== Description of the task ==
The result should be an exact copy of only the lines from the one with "You are a computer-use agent. The" through the last line of the data below, with pictures omitted.

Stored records
= = = = =
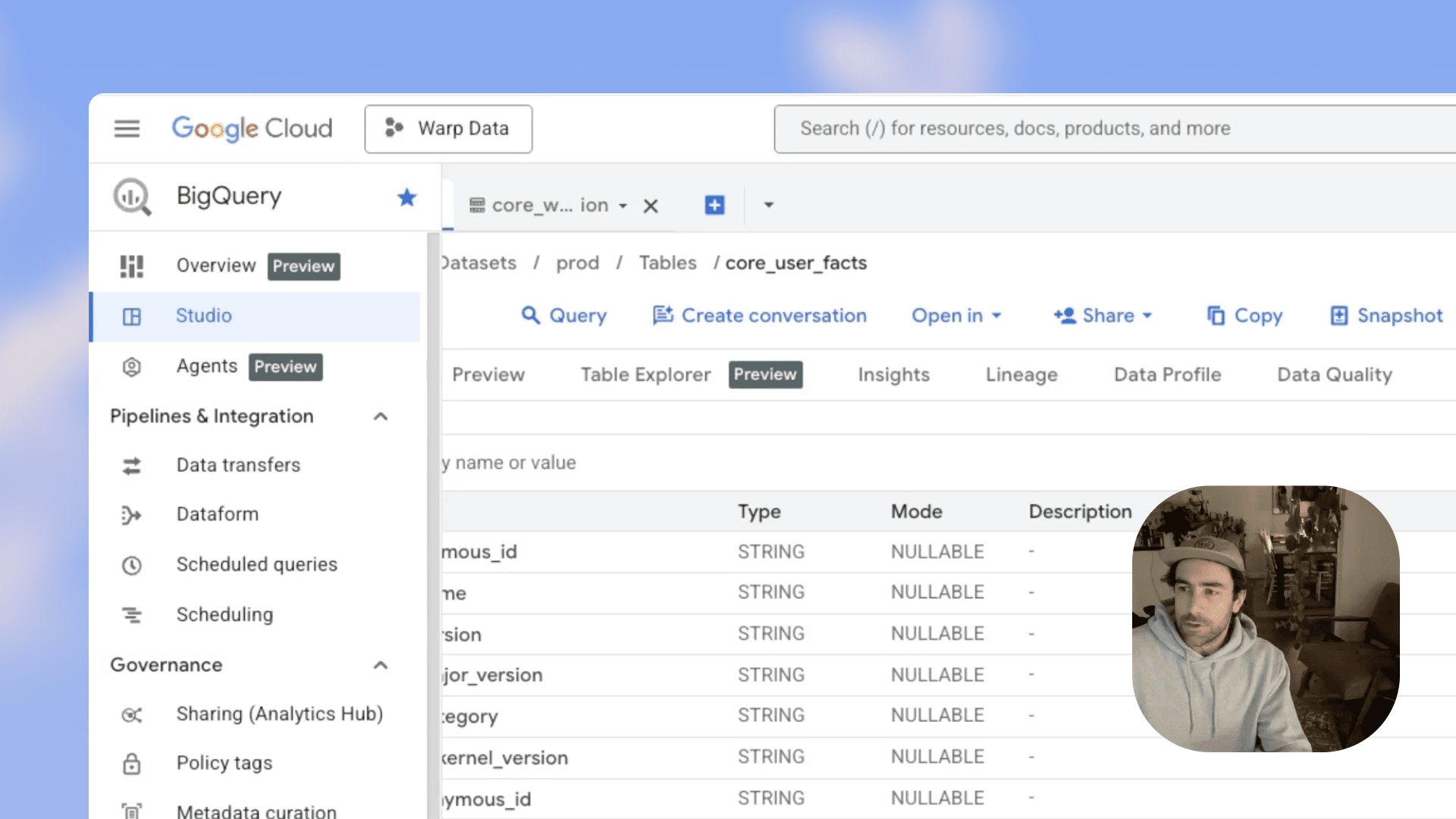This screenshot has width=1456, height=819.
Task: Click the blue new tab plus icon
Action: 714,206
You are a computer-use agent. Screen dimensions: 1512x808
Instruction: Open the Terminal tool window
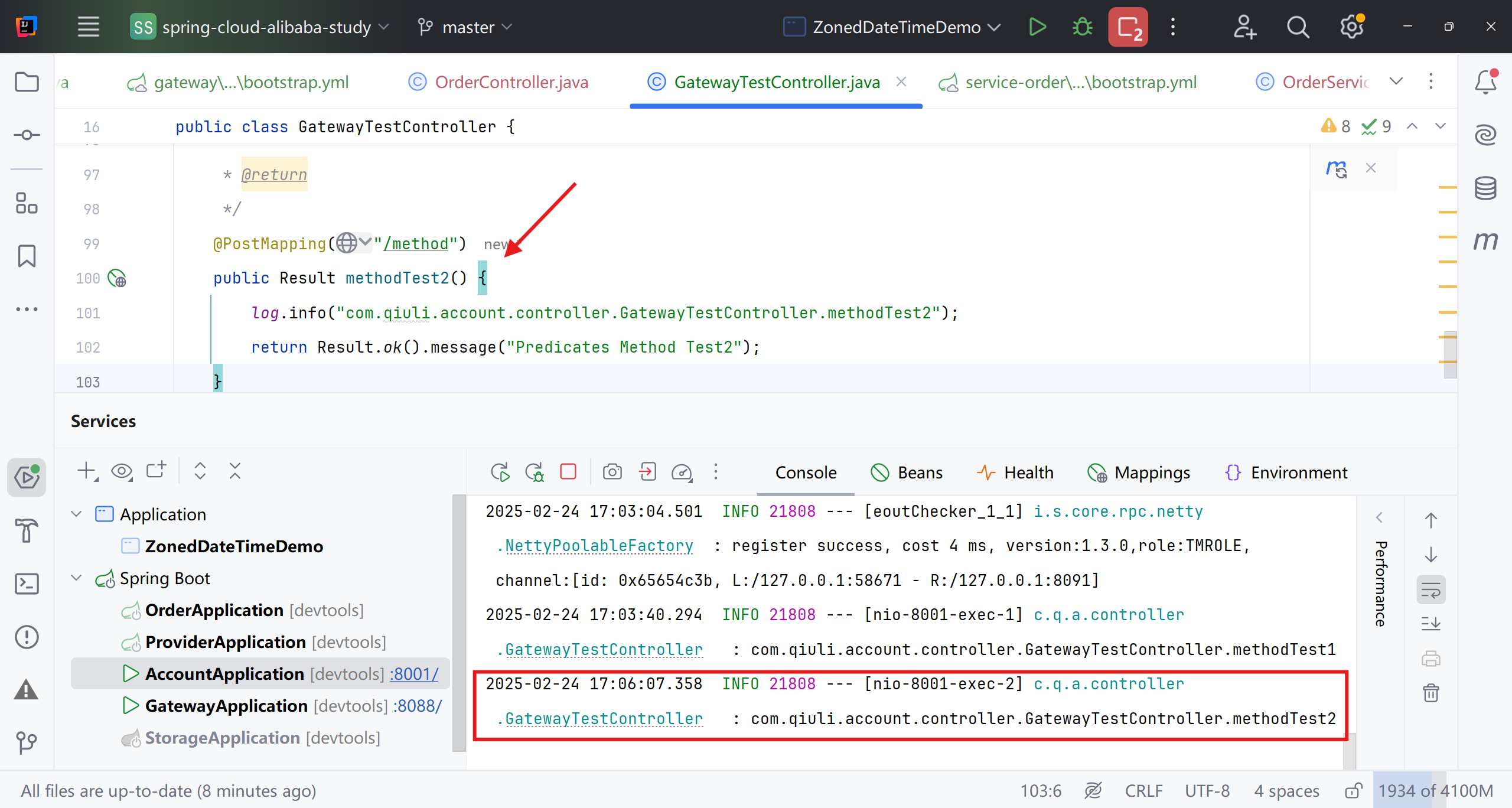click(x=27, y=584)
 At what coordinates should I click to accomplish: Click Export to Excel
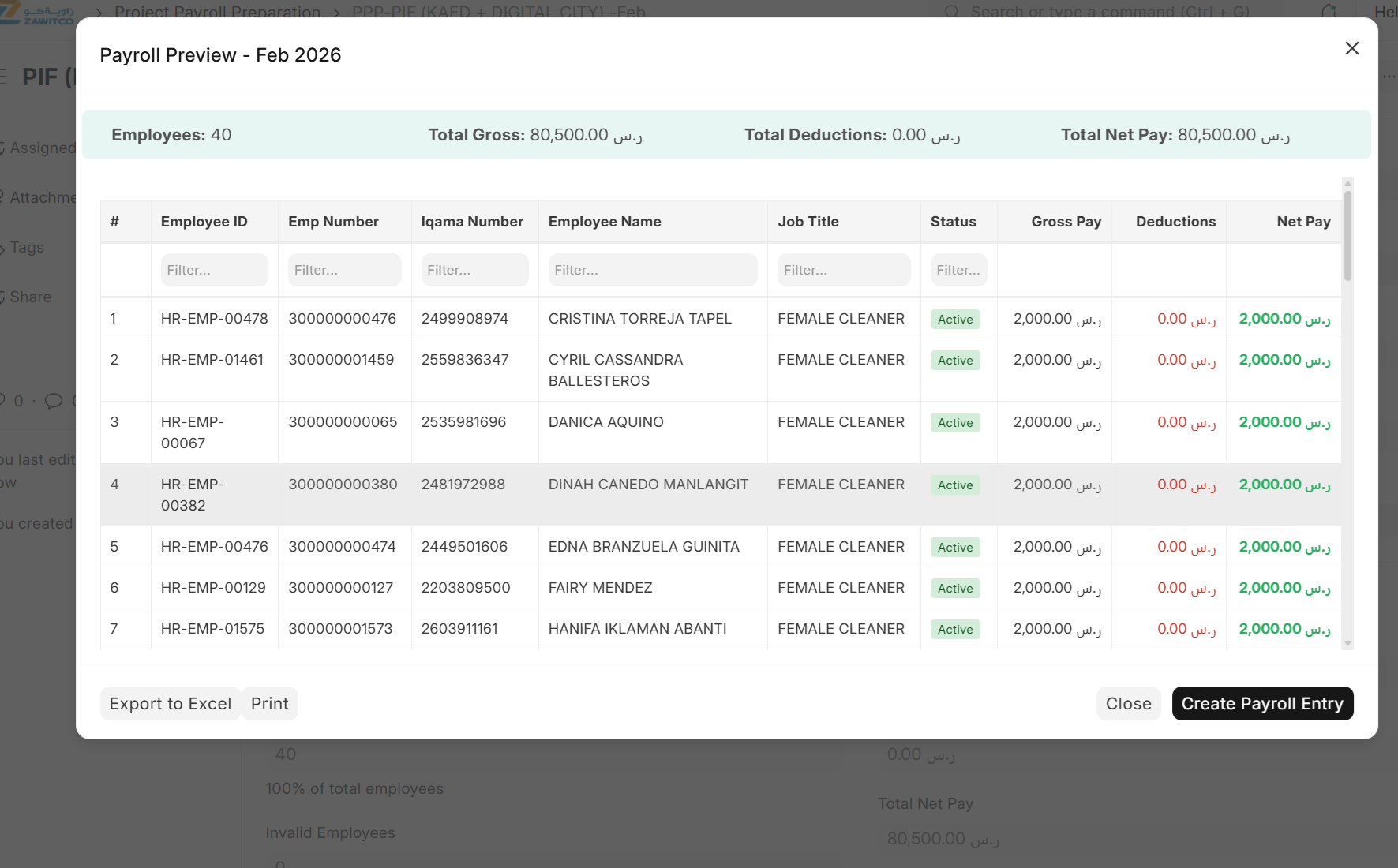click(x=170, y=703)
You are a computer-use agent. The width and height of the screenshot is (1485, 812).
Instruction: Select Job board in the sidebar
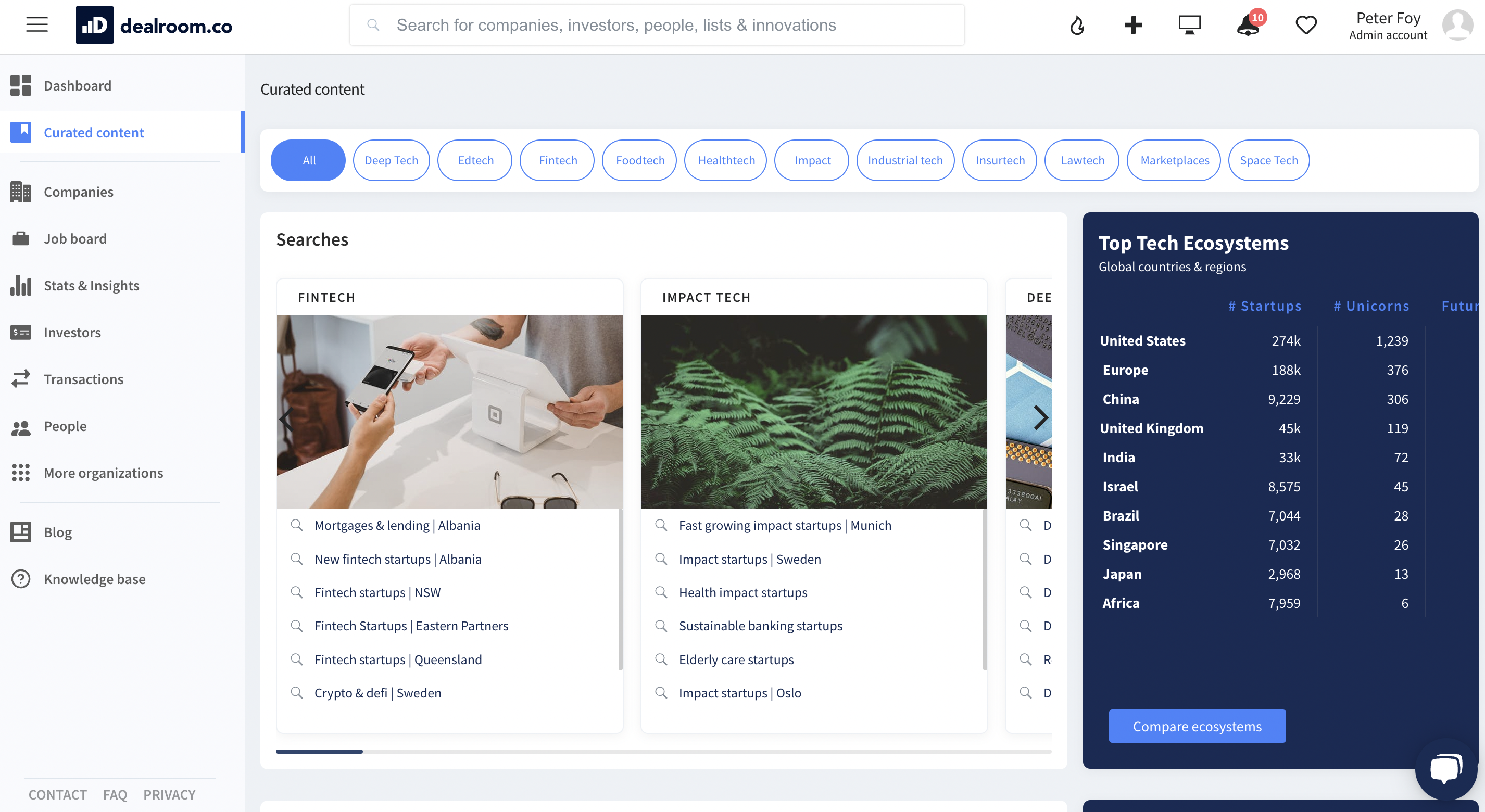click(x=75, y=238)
= = = = =
== Exercise answer ==
You are a computer-use agent. The width and height of the screenshot is (1485, 812).
Instruction: Select Job board in the sidebar
click(x=75, y=238)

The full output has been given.